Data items
....
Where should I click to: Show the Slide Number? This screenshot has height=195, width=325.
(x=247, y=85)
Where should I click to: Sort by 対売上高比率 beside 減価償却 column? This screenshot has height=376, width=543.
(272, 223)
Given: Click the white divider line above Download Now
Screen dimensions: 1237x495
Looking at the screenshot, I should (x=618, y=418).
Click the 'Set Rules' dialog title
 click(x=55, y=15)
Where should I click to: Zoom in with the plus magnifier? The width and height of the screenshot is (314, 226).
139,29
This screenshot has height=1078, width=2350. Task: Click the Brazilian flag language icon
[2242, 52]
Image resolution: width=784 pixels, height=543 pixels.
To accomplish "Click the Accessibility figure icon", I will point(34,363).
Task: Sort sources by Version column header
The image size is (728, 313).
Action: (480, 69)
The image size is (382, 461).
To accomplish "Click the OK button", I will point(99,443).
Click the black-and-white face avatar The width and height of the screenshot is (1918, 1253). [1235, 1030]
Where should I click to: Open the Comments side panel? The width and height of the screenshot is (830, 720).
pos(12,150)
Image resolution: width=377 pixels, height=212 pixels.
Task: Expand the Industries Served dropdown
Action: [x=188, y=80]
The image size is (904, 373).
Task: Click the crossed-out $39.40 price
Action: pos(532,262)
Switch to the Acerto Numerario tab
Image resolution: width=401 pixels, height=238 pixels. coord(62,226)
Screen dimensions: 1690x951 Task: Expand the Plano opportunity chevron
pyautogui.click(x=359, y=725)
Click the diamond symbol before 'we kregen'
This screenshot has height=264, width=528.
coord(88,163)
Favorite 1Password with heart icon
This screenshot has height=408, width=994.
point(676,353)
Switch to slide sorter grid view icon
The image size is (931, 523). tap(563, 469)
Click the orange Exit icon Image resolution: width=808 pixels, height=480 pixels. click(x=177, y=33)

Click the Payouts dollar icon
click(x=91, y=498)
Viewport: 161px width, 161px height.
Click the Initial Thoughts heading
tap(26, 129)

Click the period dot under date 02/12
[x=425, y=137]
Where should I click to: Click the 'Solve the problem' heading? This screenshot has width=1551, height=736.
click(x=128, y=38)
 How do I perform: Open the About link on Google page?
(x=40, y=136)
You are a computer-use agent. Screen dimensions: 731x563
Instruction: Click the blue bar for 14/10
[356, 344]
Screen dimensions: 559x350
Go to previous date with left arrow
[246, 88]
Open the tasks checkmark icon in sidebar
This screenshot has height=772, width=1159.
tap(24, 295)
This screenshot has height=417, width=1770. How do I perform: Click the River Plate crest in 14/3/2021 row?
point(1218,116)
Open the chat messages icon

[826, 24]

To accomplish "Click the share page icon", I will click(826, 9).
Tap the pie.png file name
....
**Task details**
Copy all of the entries above verbatim, line by line.

**Exercise answer**
Where should I click to: Show the Slide Number? This screenshot has height=195, width=325.
(x=247, y=85)
Where should I click to: Sort by 対売上高比率 beside 減価償却 column? This screenshot has height=376, width=543.
(272, 223)
Given: Click the white divider line above Download Now
Screen dimensions: 1237x495
Looking at the screenshot, I should (x=618, y=418).
Click the 'Set Rules' dialog title
 click(x=55, y=15)
Where should I click to: Zoom in with the plus magnifier? The width and height of the screenshot is (314, 226).
139,29
This screenshot has height=1078, width=2350. Task: Click the Brazilian flag language icon
[2242, 52]
Image resolution: width=784 pixels, height=543 pixels.
To accomplish "Click the Accessibility figure icon", I will point(34,363).
Task: Sort sources by Version column header
The image size is (728, 313).
Action: (480, 69)
The image size is (382, 461).
To accomplish "Click the OK button", I will point(99,443).
Click the black-and-white face avatar The width and height of the screenshot is (1918, 1253). [1235, 1030]
Where should I click to: Open the Comments side panel? The width and height of the screenshot is (830, 720).
pos(12,150)
Image resolution: width=377 pixels, height=212 pixels.
Task: Expand the Industries Served dropdown
Action: [x=188, y=80]
The image size is (904, 373).
Task: Click the crossed-out $39.40 price
Action: pos(532,262)
Switch to the Acerto Numerario tab
Image resolution: width=401 pixels, height=238 pixels. coord(62,226)
Screen dimensions: 1690x951 Task: Expand the Plano opportunity chevron
pyautogui.click(x=359, y=725)
Click the diamond symbol before 'we kregen'
This screenshot has height=264, width=528.
coord(88,163)
Favorite 1Password with heart icon
This screenshot has height=408, width=994.
point(676,353)
Switch to slide sorter grid view icon
The image size is (931, 523). tap(563, 469)
Click the orange Exit icon Image resolution: width=808 pixels, height=480 pixels. click(x=177, y=33)

Click the Payouts dollar icon
click(x=91, y=498)
Viewport: 161px width, 161px height.
Click the Initial Thoughts heading
tap(26, 129)

Click the period dot under date 02/12
[x=425, y=137]
Where should I click to: Click the 'Solve the problem' heading? This screenshot has width=1551, height=736.
click(x=128, y=38)
 How do I perform: Open the About link on Google page?
(x=40, y=136)
You are a computer-use agent. Screen dimensions: 731x563
Instruction: Click the blue bar for 14/10
[356, 344]
Screen dimensions: 559x350
Go to previous date with left arrow
[246, 88]
Open the tasks checkmark icon in sidebar
This screenshot has height=772, width=1159.
tap(24, 295)
This screenshot has height=417, width=1770. How do I perform: Click the River Plate crest in 14/3/2021 row?
point(1218,116)
Open the chat messages icon

[826, 24]

To accomplish "Click the share page icon", I will click(826, 9).
Tap the pie.png file name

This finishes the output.